The battle of Hue, the former imperial capital in the north of the country, for example, would last for weeks. During that time the casualty rate for one American company reached around 60 per cent killed or wounded, similar to the D-Day landings at Normandy during the Second World War. The recapture of Hue on February 24 marked the end of the offensive.

WHAT DID IT DO TO MORALE IN THE US?

THE country was almost completely in shock due to having been told they were winning the war. Khe Sanh and the Tet Offensive proved they were not and the sight of Americans dying on the front line proved a turning point in the nation’s view of the war.

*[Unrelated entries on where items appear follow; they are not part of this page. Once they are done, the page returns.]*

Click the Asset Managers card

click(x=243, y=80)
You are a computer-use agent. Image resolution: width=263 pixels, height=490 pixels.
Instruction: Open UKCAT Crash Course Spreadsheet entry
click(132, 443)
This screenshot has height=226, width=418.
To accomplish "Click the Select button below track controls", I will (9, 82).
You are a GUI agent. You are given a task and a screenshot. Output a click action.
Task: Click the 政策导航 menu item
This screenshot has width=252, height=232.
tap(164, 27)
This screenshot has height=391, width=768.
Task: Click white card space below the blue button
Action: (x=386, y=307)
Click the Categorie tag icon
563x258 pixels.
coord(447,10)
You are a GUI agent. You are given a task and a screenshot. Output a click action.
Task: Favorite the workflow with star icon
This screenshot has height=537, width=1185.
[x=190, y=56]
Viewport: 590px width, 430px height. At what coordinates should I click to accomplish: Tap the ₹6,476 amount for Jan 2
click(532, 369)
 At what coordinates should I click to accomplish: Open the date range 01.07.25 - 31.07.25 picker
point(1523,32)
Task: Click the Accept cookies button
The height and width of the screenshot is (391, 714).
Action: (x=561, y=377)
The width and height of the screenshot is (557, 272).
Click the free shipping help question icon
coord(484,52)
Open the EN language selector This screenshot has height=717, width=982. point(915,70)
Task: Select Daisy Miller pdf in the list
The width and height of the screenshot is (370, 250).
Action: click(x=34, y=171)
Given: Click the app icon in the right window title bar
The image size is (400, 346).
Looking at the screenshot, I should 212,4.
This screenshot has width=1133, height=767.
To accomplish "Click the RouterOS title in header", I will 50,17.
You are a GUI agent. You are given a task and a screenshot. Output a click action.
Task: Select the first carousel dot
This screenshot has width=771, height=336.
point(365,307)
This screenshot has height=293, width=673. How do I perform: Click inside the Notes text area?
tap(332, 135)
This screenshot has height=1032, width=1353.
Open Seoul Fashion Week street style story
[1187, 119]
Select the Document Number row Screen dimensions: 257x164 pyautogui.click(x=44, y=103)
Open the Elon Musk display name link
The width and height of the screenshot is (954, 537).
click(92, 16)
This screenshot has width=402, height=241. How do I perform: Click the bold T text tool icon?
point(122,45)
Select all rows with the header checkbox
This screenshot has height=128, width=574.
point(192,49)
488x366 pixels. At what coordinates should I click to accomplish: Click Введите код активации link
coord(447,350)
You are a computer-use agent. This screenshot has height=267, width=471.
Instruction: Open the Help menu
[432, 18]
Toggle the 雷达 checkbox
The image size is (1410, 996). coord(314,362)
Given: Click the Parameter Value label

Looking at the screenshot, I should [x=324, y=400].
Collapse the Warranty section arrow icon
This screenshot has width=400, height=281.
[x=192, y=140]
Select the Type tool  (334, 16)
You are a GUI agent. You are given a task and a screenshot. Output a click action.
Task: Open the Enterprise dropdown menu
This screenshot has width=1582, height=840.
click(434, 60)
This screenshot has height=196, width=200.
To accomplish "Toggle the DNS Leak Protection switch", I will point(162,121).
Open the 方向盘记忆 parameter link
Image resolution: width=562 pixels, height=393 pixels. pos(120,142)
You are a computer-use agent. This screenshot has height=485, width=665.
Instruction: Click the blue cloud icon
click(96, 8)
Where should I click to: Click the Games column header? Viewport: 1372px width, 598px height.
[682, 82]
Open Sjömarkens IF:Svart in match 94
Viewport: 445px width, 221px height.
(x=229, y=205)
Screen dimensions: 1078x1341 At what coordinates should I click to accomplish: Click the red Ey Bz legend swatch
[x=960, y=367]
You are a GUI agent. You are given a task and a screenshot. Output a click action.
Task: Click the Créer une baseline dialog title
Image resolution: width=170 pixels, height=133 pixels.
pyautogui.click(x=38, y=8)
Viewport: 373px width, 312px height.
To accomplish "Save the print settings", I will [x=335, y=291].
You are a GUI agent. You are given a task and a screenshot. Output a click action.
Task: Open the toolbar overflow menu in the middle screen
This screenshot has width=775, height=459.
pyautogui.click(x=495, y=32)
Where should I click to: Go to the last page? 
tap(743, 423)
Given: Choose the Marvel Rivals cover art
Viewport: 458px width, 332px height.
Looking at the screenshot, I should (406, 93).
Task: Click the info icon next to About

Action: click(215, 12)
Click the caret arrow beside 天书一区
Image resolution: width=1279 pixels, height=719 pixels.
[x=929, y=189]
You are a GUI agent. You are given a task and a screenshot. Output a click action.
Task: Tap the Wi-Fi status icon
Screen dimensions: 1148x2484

One of the most famous pictures of the entire Vietnam war was taken on February 1 at the start of the offensive. In a Saigon street, the South Vietnamese police chief Lt Col Nguyen Ngoc Loan, shot Viet Cong prisoner Nguyen Van Lem aka Bay Lop. Loan had just been told that his best friend, another police officer, had been killed, and his six children – including Loan’s godchildren – had been murdered in cold blood by Lop, but the picture came to symbolise the South Vietnamese government and many Americans questioned why their boys were dying over “there”.

WHO WON?

MILITARILY the South Vietnamese and the US forces won the day eventually, but only after horrendous casualties on both sides – 1968 would later be marked as the bloodiest year of the entire war.

Politically, the communists won, because not for the first time, the US Government had been shown to lie about their progress in Vietnam.

Veteran television presenter Walter Cronkite, the man who told America that President John F Kennedy was dead, went to cover the end of the offensive and said it was time for the US to end the war.

“The only rational way out then,” Cronkite said to a huge television audience, “will be to negotiate not as victims but as an honourable people who lived up to their pledge to defend democracy and did the best they could.”

President Lyndon B Johnson responded: “If I’ve lost Cronkite, I’ve lost middle America.”

A month after the Tet Offensive ended, Johnson addressed the nation on TV. He said he would press for peace, stop the bombing in North Vietnam and would not seek another term as president.

Under his successor Richard Nixon, America eventually got that peace in 1975 but the North Vietnamese communists got the whole of Vietnam and Saigon became Ho Chi Minh City. The united Vietnam is still officially a socialist republic, but has embraced reforms so that it is now one of the fastest growing economies anywhere.

Fifty years on, not many commemorations of the Tet Offensive are taking place.